# JBL L1 replacement drivers.



## Earzbleed (Feb 10, 2013)

The 6.5's in my JBLs are starting to look a bit tired (they're 20 years old). Any suggestions on replacements? I find Parts Express daunting.


----------



## caraudioworld (Sep 18, 2013)

Earzbleed said:


> The 6.5's in my JBLs are starting to look a bit tired (they're 20 years old). Any suggestions on replacements? I find Parts Express daunting.


20 years...wow!


----------



## asoggysponge (May 14, 2013)

It might be hard to find a driver that fits and works well with the established crossover. Found these on ebay. Try looking for the specifications or any reviews of them to see if they give crossover freq's or suggested replacement mids.


----------



## Earzbleed (Feb 10, 2013)

First thing they say is they don't ship to Australia. But at least I know theyr'e out there . Ty.


----------



## asoggysponge (May 14, 2013)

Sorry I didn't even notice where you were located. Have you contacted JBL? I don't know if they'll be able to help at all but maybe they could point you in the right direction. You said they look tired, do they sound tired? If they haven't been abused and the surrounds are in good shape they should be fine.


----------



## Earzbleed (Feb 10, 2013)

They don't sound tired.
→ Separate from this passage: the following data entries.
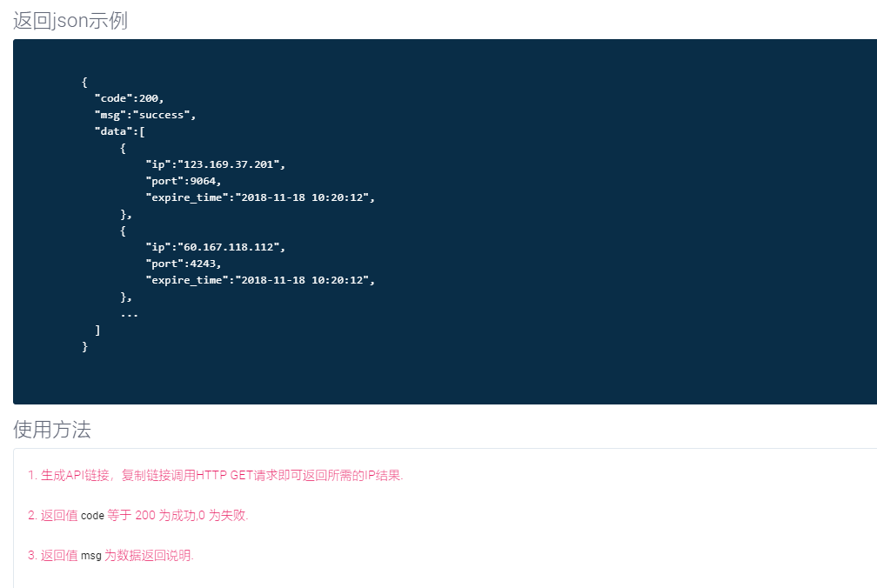Viewport: 877px width, 588px height.
Task: Click the code keyword in step 2
Action: [x=92, y=516]
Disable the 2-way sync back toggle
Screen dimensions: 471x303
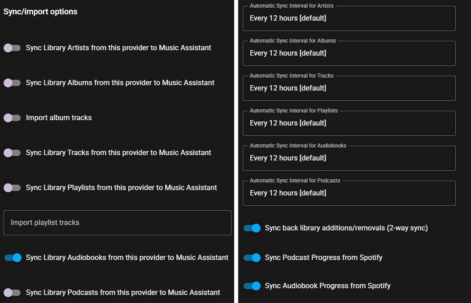click(x=252, y=228)
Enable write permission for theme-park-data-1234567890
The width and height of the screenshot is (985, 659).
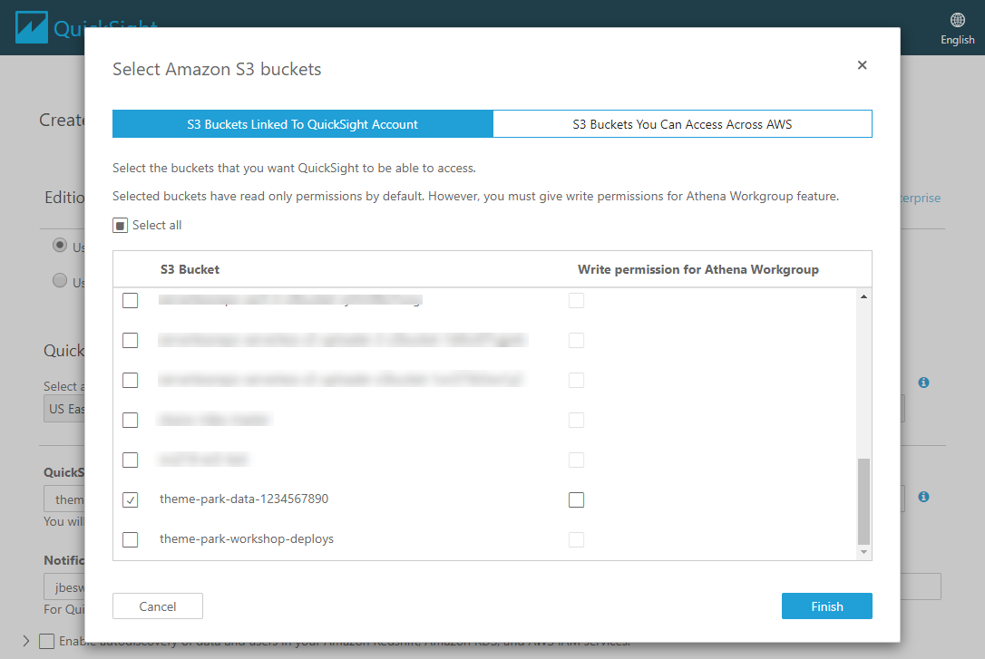(x=576, y=499)
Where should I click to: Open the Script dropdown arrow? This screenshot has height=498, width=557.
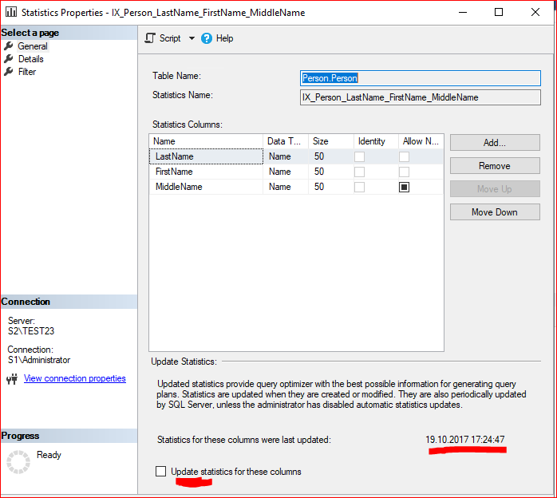(192, 38)
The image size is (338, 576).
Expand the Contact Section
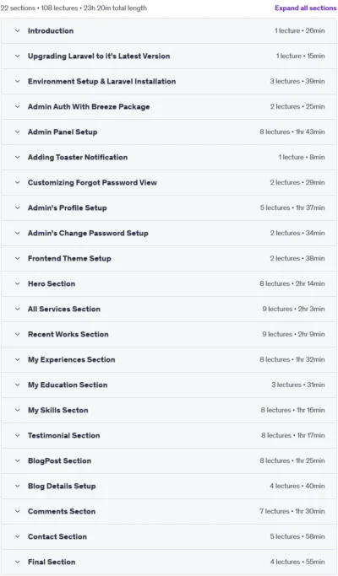169,536
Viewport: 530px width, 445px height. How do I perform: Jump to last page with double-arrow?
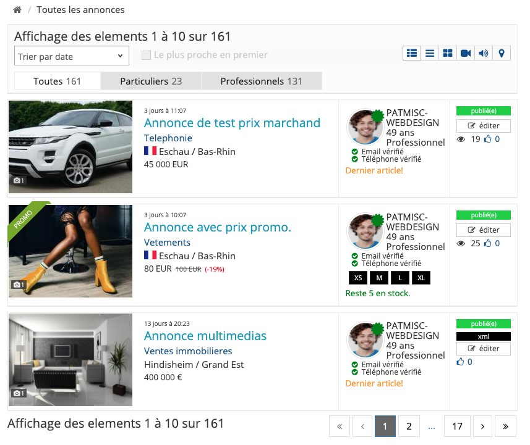pos(505,426)
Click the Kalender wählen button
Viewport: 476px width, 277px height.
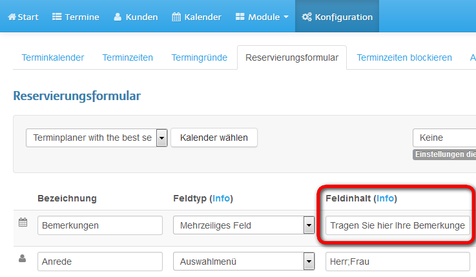pos(214,138)
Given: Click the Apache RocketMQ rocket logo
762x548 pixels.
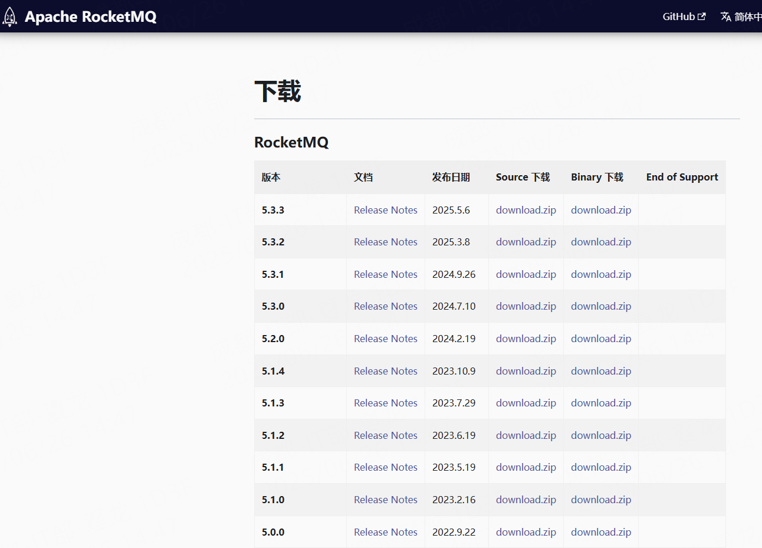Looking at the screenshot, I should [x=9, y=16].
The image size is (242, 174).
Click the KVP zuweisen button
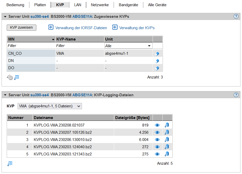21,28
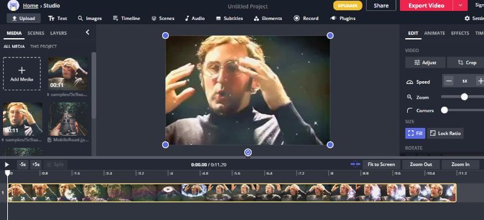
Task: Open the Export Video dropdown arrow
Action: 460,5
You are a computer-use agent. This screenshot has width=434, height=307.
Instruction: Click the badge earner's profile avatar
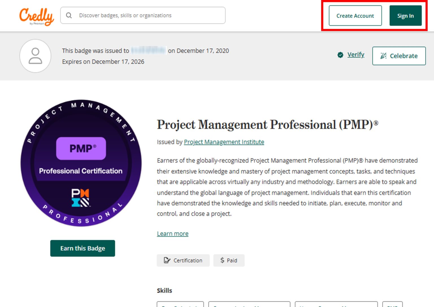(35, 56)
I was playing one particular track and I started hearing that "buggered cone" sound so I had a look at them and noticed the cones were fine but the rubber surrounds felt a bit old. Being the panic merchant I am, I immediately started looking for replacement drivers. Turns out the noise I was hearing was on that one track only. I haven't heard anything that shouldn't be there during the last 8 hours of listening and they're keeping up with the new sub very well. Still, it would be nice to know where to get new drivers should I require them in the future. Thanks for the help.


----------



## asoggysponge (May 14, 2013)

Good to hear. Replacing the surrounds is a fairly straightforward and easy task should the need arrise. PE has them, though I've sourced them from another site I can't remember off the top of my head.


----------